> _Requirement_: In the data, find each line where the word "computer" appears and list that line.

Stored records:
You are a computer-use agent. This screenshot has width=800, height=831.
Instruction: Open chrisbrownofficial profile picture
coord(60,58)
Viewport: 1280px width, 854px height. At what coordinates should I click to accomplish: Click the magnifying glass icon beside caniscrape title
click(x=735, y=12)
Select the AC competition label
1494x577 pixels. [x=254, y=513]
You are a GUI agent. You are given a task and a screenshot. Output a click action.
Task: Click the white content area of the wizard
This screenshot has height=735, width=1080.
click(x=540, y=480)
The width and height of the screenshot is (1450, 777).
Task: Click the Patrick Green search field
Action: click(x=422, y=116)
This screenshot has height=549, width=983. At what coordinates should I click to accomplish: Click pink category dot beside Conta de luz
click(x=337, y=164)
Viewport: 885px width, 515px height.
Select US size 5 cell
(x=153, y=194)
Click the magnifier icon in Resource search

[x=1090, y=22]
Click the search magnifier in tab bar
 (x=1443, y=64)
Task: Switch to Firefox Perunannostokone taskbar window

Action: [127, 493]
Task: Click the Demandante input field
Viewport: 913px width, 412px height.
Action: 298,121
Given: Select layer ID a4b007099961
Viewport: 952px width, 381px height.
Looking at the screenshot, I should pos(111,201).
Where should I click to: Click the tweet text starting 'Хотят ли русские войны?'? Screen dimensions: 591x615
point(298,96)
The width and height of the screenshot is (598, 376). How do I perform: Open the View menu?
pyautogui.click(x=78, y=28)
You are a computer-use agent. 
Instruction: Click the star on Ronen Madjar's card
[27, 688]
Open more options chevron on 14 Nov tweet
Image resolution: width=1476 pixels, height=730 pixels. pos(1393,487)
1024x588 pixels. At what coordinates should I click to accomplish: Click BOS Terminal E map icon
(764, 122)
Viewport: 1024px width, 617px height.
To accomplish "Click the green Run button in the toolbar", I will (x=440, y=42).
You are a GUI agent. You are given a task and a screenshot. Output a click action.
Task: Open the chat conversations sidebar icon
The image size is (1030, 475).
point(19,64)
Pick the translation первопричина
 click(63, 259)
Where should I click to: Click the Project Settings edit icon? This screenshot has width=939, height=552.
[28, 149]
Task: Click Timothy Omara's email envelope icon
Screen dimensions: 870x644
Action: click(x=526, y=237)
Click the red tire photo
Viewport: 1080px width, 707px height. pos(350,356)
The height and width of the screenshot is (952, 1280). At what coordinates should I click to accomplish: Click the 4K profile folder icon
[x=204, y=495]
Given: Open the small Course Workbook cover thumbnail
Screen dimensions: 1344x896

> _Solution below_:
You are a computer-use agent. This screenshot has width=800, height=831.
You are a computer-use agent. 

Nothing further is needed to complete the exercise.